The Kremlin’s dissatisfaction with competition from a Brussels platform is not unexpected. Moscow has long opposed Western efforts to immerse itself into what Russia considers its sphere of influence. Divisions have opened only wider since Russia’s aggression against Ukraine and the resultant Western sanctions and arms supplies to Kyiv.  


Though Russia has been recently focused on that war and its retreat from the Russian-occupied Kharkiv region of Ukraine, one of its long-term purposes is to maintain its power – if not strengthen its grip – on the South Caucasus countries. It has a military presence in all three republics, with the most extensive military footprint in Armenia. According to one credible account, “Russia has at least 10,000 soldiers within Armenia’s internationally recognized borders, which includes roughly 4,500 border guards and around 5,000 troops in Gyumri.” Moscow has been accused of a weak response to Armenia’s calls for military help in both the war in and around Karabakh in 2020 and in most recent clashes along the interstate border with Azerbaijan. Some forces within Armenia have even called for Armenia’s exit from the CSTO [Collective Security Treaty Organization]– the Russia-led military bloc which, they perceive, has turned out to be more of a paper tiger than a NATO-style security alliance.

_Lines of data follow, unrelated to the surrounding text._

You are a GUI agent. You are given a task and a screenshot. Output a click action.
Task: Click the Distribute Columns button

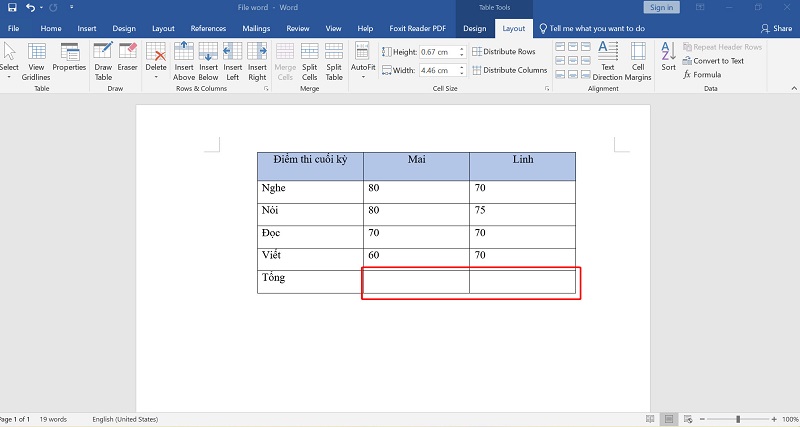click(x=509, y=70)
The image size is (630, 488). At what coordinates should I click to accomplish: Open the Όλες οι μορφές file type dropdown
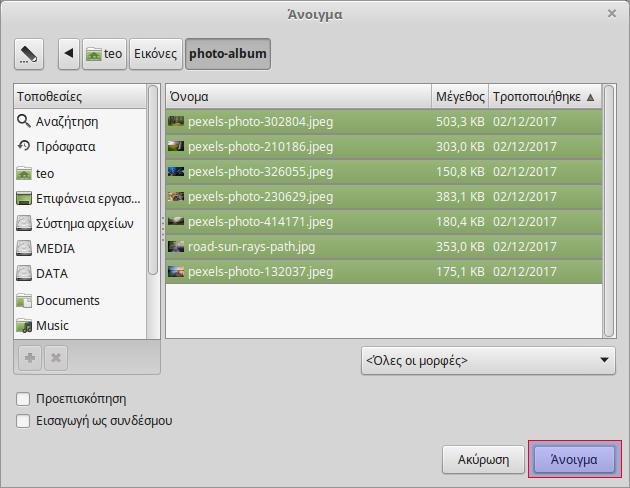tap(487, 360)
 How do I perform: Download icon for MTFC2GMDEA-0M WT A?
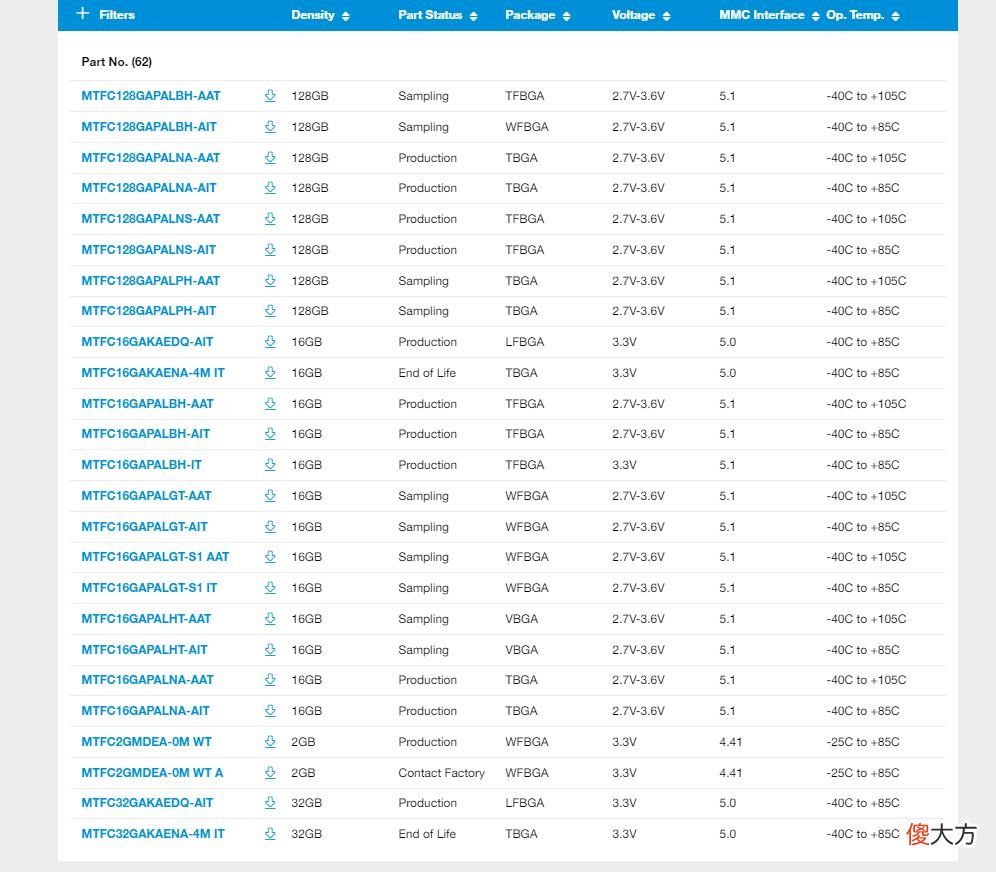270,772
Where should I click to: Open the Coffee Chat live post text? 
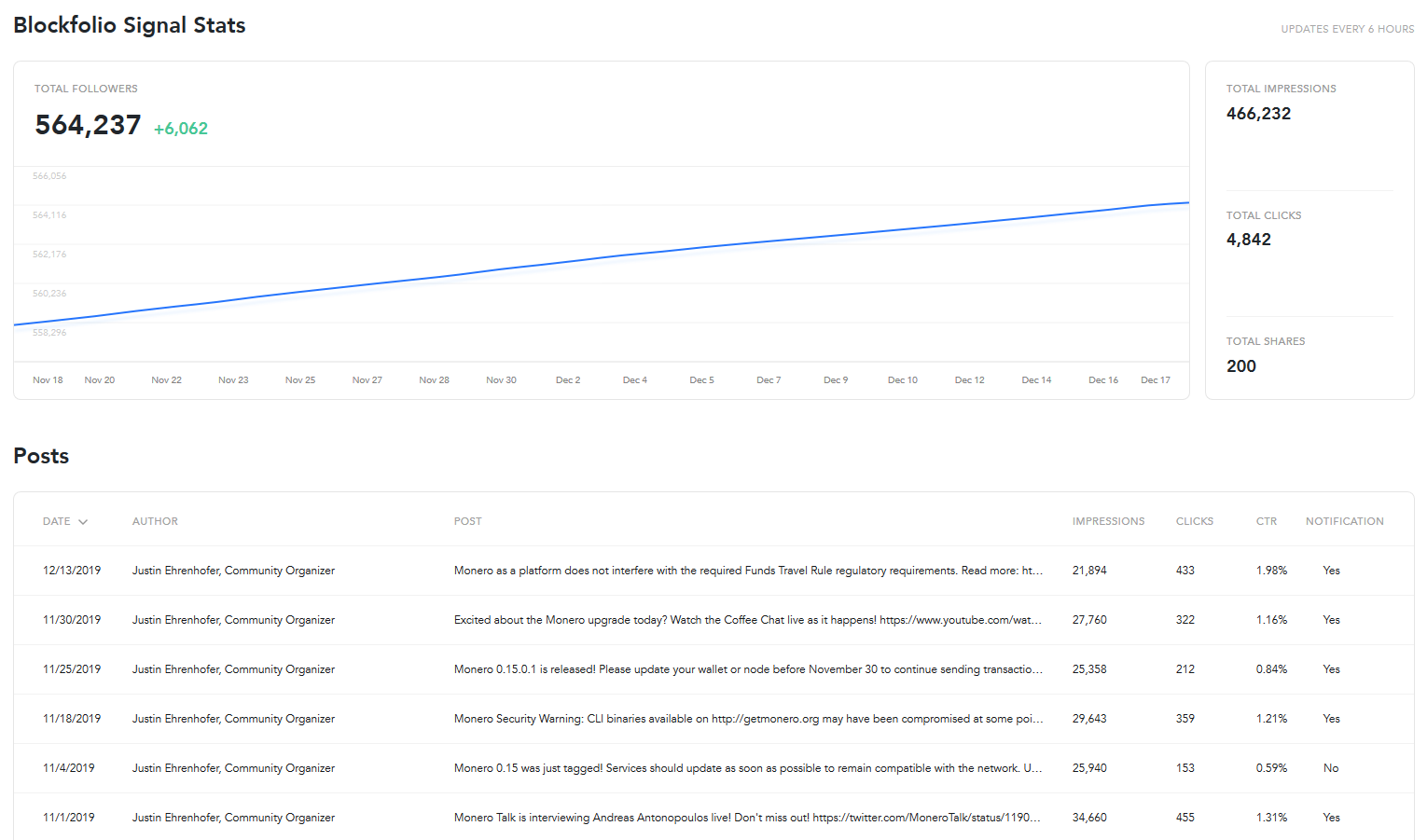[747, 620]
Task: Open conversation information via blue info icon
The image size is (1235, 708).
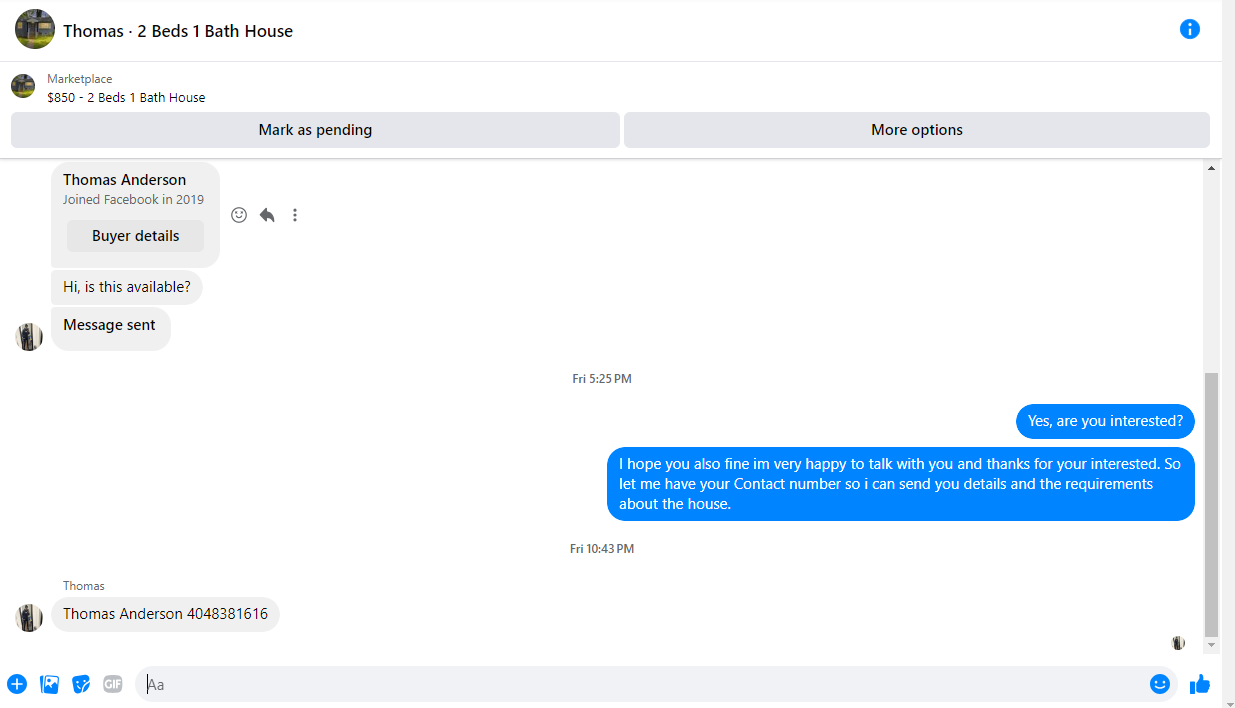Action: (1189, 29)
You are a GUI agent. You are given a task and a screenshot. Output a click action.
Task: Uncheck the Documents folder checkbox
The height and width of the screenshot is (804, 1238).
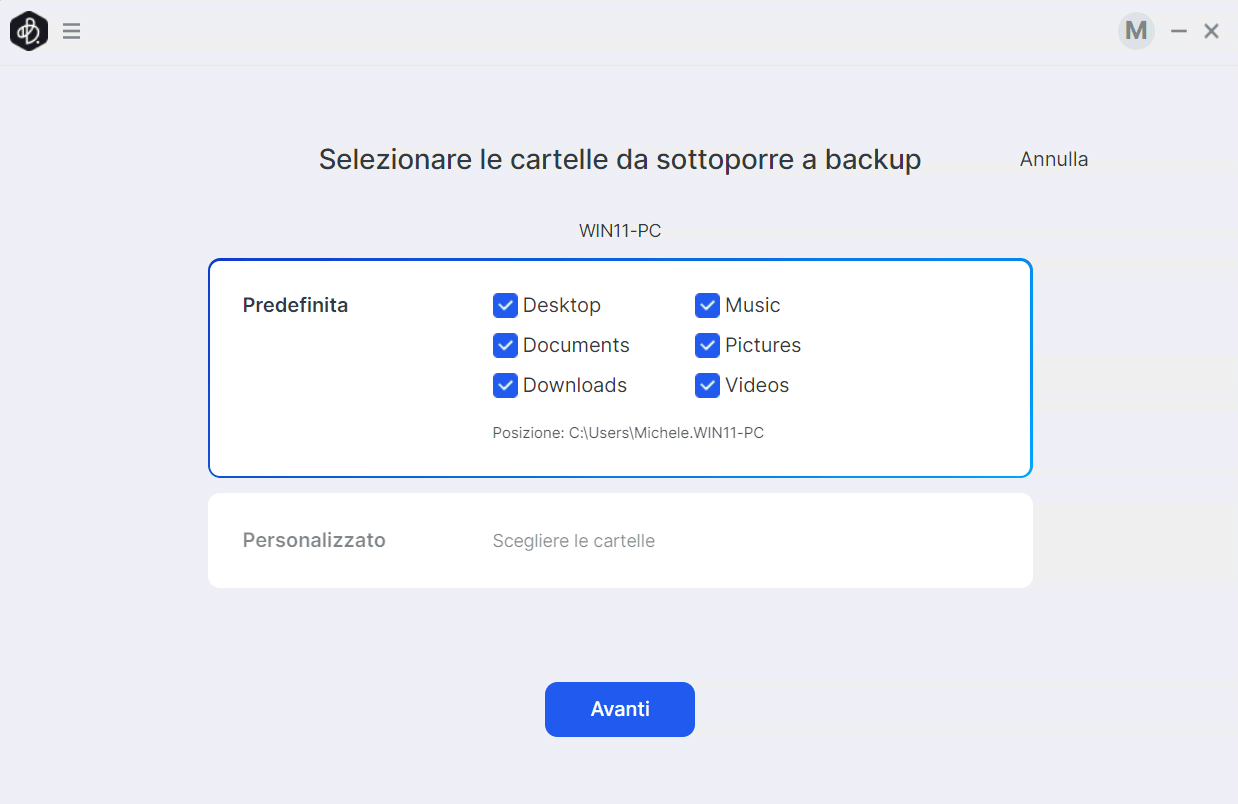pos(505,345)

Frustrated with Russia's and the CSTO’s inaction, Armenia has tried to mobilize US and French diplomatic channels, capitalizing on the sympathetic visit in September of US House Speaker Nancy Pelosi to Yerevan. There are suggestions that the upshot of her visit included some promises of military support even though Armenia’s formal membership in the CSTO limits US military assistance. As an outcome of this diplomatic activism, Armenia received approval for an EU monitoring mission deployed along its border with Azerbaijan. A team of 40 civilians has been deployed along the interstate border with the official mandate “to monitor the situation in the border regions between Armenia and Azerbaijan in order to support confidence building between the two countries and allow the EU to better support the work of the border commissions.”


However, in the meeting between Russian, Armenian and Azerbaijani foreign ministers on the sidelines of the CIS summit in Astana on October 14, Moscow seemed to have regained something of its mediational leadership. This was aided by perceived anti-Azerbaijani comments made by French President Emmanuel Macron on October 7, which possibly weakened the image of EU leaders as honest brokers. In an interview on French television, Macron voiced support for Armenia and accused Moscow of “destabilizing” and “seeking to create disorder” in the Caucasus. Azerbaijani president Aliyev said that Macron’s comments were “unacceptable.”


And, of course, Armenia cannot so easily distance itself from Russia. Moscow still has enough leverage – military bases and control of economic assets – that can be used to punish Yerevan for any significant "Western drift." There are forces within the Russian establishment who like to see Armenia as Russia’s protectorate.


What to Expect from Russia

While Moscow questions’ the EU’s motivation for wanting to mediate in the Caucasus, the question can be reversed. What does Moscow want, and are its mediation efforts sincere? In the short term, Moscow would likely prefer to freeze the status quo in Karabakh, allowing it to keep and extend its military presence in Upper Karabakh after the current peacekeeping mission ends in 2025. The Kremlin could achieve this goal by hindering the signing of a comprehensive peace treaty between Baku and Moscow, by delaying the work of border delimitation commissions, or, in the worst-case scenario, by provoking further skirmishes between Armenian and Azerbaijan forces. This might buy Putin’s regime time to keep both Baku and Yerevan dependent on Moscow’s whims while the bulk of Russian military attention is focused on Ukraine. If this is the case, it suggests all the more need for continued EU and US efforts and engagement to help Armenia and Azerbaijan break out of the vicious cycle and reach a lasting peace agreement as soon as possible.



Farid Guliyev, Ph.D., is Head of the Department of Political Science and Philosophy at Khazar University in Baku. The views expressed herein are solely the responsibility of the author.